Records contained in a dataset
----

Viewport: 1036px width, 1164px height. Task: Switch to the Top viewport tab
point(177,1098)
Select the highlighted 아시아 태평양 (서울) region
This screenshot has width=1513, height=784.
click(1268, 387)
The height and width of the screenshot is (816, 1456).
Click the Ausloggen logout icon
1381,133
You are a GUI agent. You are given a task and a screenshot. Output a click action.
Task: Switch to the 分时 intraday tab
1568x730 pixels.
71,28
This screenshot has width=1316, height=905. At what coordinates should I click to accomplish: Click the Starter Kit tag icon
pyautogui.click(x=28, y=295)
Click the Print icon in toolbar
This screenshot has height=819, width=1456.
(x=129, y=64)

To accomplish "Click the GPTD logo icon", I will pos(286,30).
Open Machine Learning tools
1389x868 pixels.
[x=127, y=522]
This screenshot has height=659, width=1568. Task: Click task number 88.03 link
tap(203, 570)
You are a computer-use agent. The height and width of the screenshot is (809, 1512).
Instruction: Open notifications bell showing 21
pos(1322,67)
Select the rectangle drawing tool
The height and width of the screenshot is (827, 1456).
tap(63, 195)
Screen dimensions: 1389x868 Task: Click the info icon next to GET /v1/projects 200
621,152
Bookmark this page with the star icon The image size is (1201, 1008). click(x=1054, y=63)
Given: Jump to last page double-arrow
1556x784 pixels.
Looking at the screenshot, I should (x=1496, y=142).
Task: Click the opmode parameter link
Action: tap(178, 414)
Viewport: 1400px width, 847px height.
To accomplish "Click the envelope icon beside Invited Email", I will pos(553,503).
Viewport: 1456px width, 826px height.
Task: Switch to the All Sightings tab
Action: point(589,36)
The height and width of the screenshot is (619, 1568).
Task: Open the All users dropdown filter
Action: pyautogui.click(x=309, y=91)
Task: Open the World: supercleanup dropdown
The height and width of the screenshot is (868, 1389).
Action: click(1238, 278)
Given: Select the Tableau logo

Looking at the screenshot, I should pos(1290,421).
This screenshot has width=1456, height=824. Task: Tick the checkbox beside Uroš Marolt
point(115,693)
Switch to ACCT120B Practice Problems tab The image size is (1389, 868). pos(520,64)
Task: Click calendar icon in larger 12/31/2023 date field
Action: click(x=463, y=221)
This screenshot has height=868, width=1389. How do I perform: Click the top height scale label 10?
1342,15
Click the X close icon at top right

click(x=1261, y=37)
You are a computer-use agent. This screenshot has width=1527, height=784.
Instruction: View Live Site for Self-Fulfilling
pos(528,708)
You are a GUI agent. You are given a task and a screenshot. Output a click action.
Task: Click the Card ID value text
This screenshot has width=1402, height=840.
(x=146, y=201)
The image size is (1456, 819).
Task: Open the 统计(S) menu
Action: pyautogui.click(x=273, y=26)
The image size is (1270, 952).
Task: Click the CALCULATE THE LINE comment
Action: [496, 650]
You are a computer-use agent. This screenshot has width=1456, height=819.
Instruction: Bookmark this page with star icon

----

What the exercise asks — All entries above are to be transcribed verbatim.

Result of the exercise —
Viewport: 1036px width, 1164px height. Task: Switch to the Top viewport tab
point(177,1098)
Select the highlighted 아시아 태평양 (서울) region
This screenshot has width=1513, height=784.
click(1268, 387)
The height and width of the screenshot is (816, 1456).
Click the Ausloggen logout icon
1381,133
You are a GUI agent. You are given a task and a screenshot. Output a click action.
Task: Switch to the 分时 intraday tab
1568x730 pixels.
71,28
This screenshot has width=1316, height=905. At what coordinates should I click to accomplish: Click the Starter Kit tag icon
pyautogui.click(x=28, y=295)
Click the Print icon in toolbar
This screenshot has height=819, width=1456.
(x=129, y=64)

To accomplish "Click the GPTD logo icon", I will pos(286,30).
Open Machine Learning tools
1389x868 pixels.
[x=127, y=522]
This screenshot has height=659, width=1568. Task: Click task number 88.03 link
tap(203, 570)
You are a computer-use agent. The height and width of the screenshot is (809, 1512).
Instruction: Open notifications bell showing 21
pos(1322,67)
Select the rectangle drawing tool
The height and width of the screenshot is (827, 1456).
tap(63, 195)
Screen dimensions: 1389x868 Task: Click the info icon next to GET /v1/projects 200
621,152
Bookmark this page with the star icon The image size is (1201, 1008). click(x=1054, y=63)
Given: Jump to last page double-arrow
1556x784 pixels.
Looking at the screenshot, I should (x=1496, y=142).
Task: Click the opmode parameter link
Action: tap(178, 414)
Viewport: 1400px width, 847px height.
To accomplish "Click the envelope icon beside Invited Email", I will pos(553,503).
Viewport: 1456px width, 826px height.
Task: Switch to the All Sightings tab
Action: point(589,36)
The height and width of the screenshot is (619, 1568).
Task: Open the All users dropdown filter
Action: pyautogui.click(x=309, y=91)
Task: Open the World: supercleanup dropdown
The height and width of the screenshot is (868, 1389).
Action: click(1238, 278)
Given: Select the Tableau logo

Looking at the screenshot, I should pos(1290,421).
This screenshot has width=1456, height=824. Task: Tick the checkbox beside Uroš Marolt
point(115,693)
Switch to ACCT120B Practice Problems tab The image size is (1389, 868). pos(520,64)
Task: Click calendar icon in larger 12/31/2023 date field
Action: click(x=463, y=221)
This screenshot has height=868, width=1389. How do I perform: Click the top height scale label 10?
1342,15
Click the X close icon at top right

click(x=1261, y=37)
You are a computer-use agent. This screenshot has width=1527, height=784.
Instruction: View Live Site for Self-Fulfilling
pos(528,708)
You are a GUI agent. You are given a task and a screenshot. Output a click action.
Task: Click the Card ID value text
This screenshot has width=1402, height=840.
(x=146, y=201)
The image size is (1456, 819).
Task: Open the 统计(S) menu
Action: pyautogui.click(x=273, y=26)
The image size is (1270, 952).
Task: Click the CALCULATE THE LINE comment
Action: [496, 650]
You are a computer-use agent. This screenshot has width=1456, height=819.
Instruction: Bookmark this page with star icon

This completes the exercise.